International career
- 2013: Palestine / 3 / (0)

= Mohammed Barakat (footballer) =

Palestinian footballer (1984–2024)

Mohammed Barakat (محمد بركات; 22 June 1984 – 11 March 2024) was a Palestinian footballer who played as a forward. Nicknamed "the Lion" and "the Legend of Khan Younis", Barakat was the first centurion player in Palestinian football history, having scored 114 goals for Khan Younis Youth Club (Shabab Khan Younis). Prior to his death, the last club he played for was Ahly Gaza in the Gaza Strip Premier League. In July 2026, the Israel Defense Forces announced that Barakat had been a member of Palestinian Islamic Jihad and alleged that he had infiltrated Israel during the 7 October 2023 attacks.

== International career ==
Barakat made his debut for the Palestine national team on 2 March 2013 in a 1–0 victory against Bangladesh at the 2014 AFC Challenge Cup qualification. He also played in a 9–0 victory against Northern Mariana Islands in the same tournament two days later. However, he was not selected to play in the 2014 AFC Challenge Cup.

His last appearance for the national team came in a 2–0 friendly defeat against Qatar on 17 April 2013.

== Death ==
Barakat was killed by the Israel Defence Force during an airstrike on 11 March 2024, amid the Siege of Khan Yunis. He was 39. His remains were found in his destroyed home in Khan Yunis.

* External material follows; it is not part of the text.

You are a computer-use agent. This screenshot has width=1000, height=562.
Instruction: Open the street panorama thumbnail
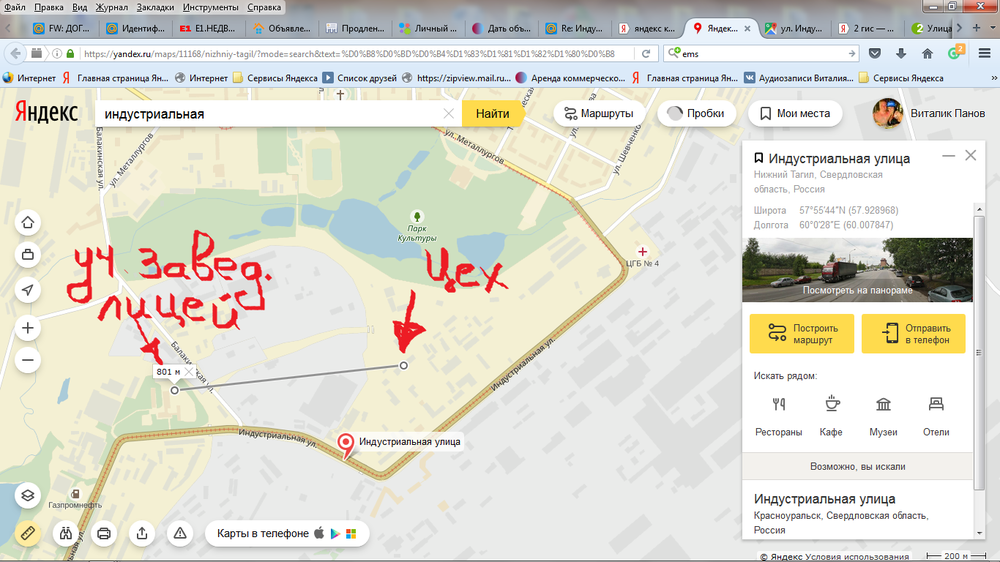point(857,270)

In July 2026, the Israel Defense Forces announced that Barakat had allegedly been a member of the Palestinian Islamic Jihad and alleged that he had infiltrated Israel during the 7 October 2023 attack. The announcement formed part of an IDF allegation that Palestinian footballers killed during the Gaza attack had been portrayed internationally as civilian athletes.